### Aufgabe
Zähle, wie viele Zeilen der Einträge die Zeichenfolge „icon“ enthalten, wobei Groß- und Kleinschreibung zu beachten ist. Nenne nur die Anzahl.

### Übungsdaten
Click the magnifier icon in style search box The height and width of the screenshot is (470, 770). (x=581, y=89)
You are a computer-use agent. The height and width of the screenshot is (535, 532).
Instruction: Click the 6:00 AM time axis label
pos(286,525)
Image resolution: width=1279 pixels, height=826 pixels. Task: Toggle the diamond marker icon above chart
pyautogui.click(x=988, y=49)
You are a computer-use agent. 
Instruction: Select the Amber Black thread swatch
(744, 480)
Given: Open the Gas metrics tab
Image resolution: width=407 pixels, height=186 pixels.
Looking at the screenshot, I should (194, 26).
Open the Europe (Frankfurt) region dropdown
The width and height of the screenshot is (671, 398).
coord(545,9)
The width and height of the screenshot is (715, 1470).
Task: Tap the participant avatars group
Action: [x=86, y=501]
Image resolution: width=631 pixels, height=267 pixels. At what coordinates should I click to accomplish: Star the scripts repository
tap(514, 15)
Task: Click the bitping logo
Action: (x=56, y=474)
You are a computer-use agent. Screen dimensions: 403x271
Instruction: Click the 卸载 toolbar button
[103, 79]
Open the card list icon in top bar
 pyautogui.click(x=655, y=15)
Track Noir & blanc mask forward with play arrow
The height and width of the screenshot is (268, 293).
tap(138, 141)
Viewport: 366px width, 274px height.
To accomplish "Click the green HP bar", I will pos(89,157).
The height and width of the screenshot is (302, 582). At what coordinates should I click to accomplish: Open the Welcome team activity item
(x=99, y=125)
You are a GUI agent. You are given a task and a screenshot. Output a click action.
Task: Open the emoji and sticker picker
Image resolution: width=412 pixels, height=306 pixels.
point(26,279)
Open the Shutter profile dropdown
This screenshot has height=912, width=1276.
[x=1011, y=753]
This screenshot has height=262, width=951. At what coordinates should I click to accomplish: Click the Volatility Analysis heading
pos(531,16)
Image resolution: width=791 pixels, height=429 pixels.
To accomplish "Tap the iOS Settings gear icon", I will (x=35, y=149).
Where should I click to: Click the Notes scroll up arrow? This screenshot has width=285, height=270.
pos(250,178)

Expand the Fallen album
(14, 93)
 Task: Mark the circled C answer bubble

### Gelöste Aufgabe
4